On April 23, 2024 from 6 to 7:30PM, C3EN cohosted a virtual violence prevention town hall with Phalanx Family Services featuring a keynote by Pilot Awardee Chuka Emezue, PhD, MPH, MPH, CHES, assistant professor in the Department of Women, Children, and Family Nursing at Rush University College of Nursing. About 40 people attended the meeting, including researchers, community leaders, and community members.
Emezue began his presentation, “Trauma- and Equity-Focused Support for Men and Boys on Both Sides of the Gun,” by declaring a “call to action” to address pediatric and youth violence, which he defined as “acts of physical, emotional, or psychological harm, aggression, or abuse involving children and adolescents,” including bullying, child abuse, domestic/dating violence, gang-related violence, gun violence, school violence, and violence among peers.
Emezue noted an uptick in violence since 2019, primarily gun-related and gender-specific. “Males are leading the charge. Since 2018 there has been a steady rise in firearm deaths of children and adolescents. Firearm homicide is the third leading cause of death for all youth aged 10 to 24,” he said, pointing out that US teens aged 15 to 19 are 17 to 82 times more likely to die of firearm-related homicide than their peers in other countries.
The problem is exceptionally pronounced among Black youths, especially boys. “Young Black boys have a six times higher firearm death rate than any other racial group in the country,” said Emezue. “They’re breaking records for all the wrong reasons.”
The consequences of gun violence can have far-reaching effects beyond physical injury, including mental health issues such as PTSD, depression, anxiety, suicide, and exacerbate risk for chronic diseases such as diabetes and cardiovascular disease due to elevated cortisol levels in response to stress. “One in two young black boys who survive a penetrative injury will return to the hospital for a similar injury within 5 years … and about 20% of that group will not survive for five years,” he said.
To address gun violence, we must address suicidality, intergenerational trauma, structural racism and racial trauma, and overcoming the stigma of getting treatment, particularly for young men. Black Americans are the least likely population to utilize mental health services. Because only 2% of psychiatrists and 4% of psychologists are Black, the shortage of providers with shared lived experience is a significant problem (“Some of these numbers are so small they might as well fall within the margin of error,” he said).
“It’s hard to hear a young man say he can count more friends that died than fingers on his hands. It’s hard to hear a young man say he doesn’t think he might live past 24,” said Emezue. “We often have to approach this conversation thinking about the multiple identities that these young boys occupy as victim, offender, and witness to violence”: interviews with young Black male Chicagoans demonstrate that most had witnessed violence, many had perpetrated violence, and about 20% had carried a weapon 2 or 3 times in the past month. Violence had a substantial overlap with substance abuse: about 20% of urban youths seeking emergency care related to violence used a substance in the hours immediately preceding.
Programs addressing violence are not scarce (“anywhere you look in Chicago, there’s a program”); however, young Black males rarely use these services. Instead, many rely on risky coping strategies such as pornography, substance use, and cyberbullying.

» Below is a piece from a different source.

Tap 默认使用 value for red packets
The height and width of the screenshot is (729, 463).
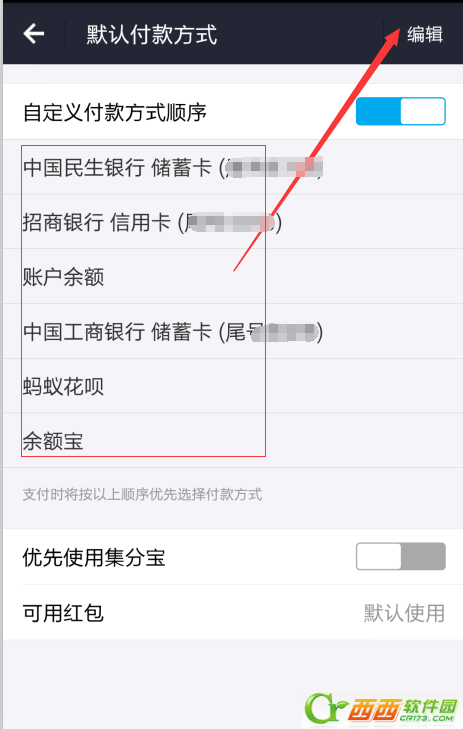coord(404,613)
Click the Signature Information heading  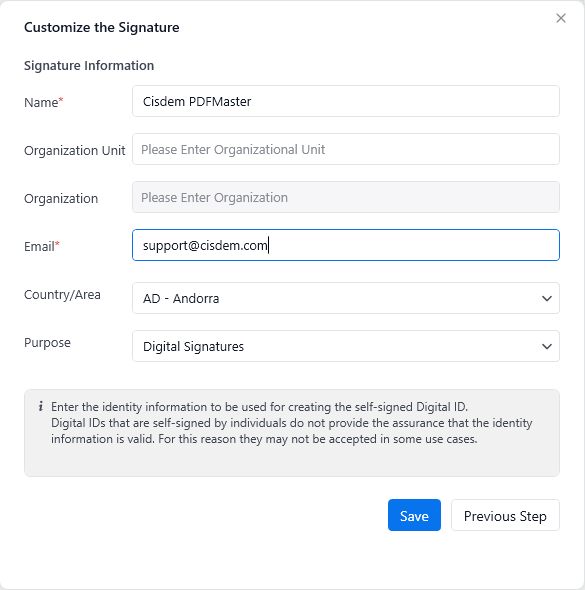(x=89, y=65)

Many successful programs use violence prevention strategies released by the CDC in 2016, which encourage early child interventions, promoting family stability, quality early education, mentoring and after school programs that build skills, and creating protective community environments.
Emezue’s program, the BrotherlyACT Project, includes a digital app based on acceptance and commitment therapy designed by and for young Black men. The app provides short videos modeling topics such as gang resistance, drug refusal, coping strategies, and conflict resolution, tools to monitor moods and set goals, an AI chatbot to provide talk therapy, and referrals to in-person resources by zip code. Nevertheless, “technology is not the end all be all,” he said. “It’s just augmenting what we already have, not replacing what we’re doing right now in the community.” An in-person component includes inviting youth to serve on an advisory board and attend boot camps focused on leadership and entrepreneurship.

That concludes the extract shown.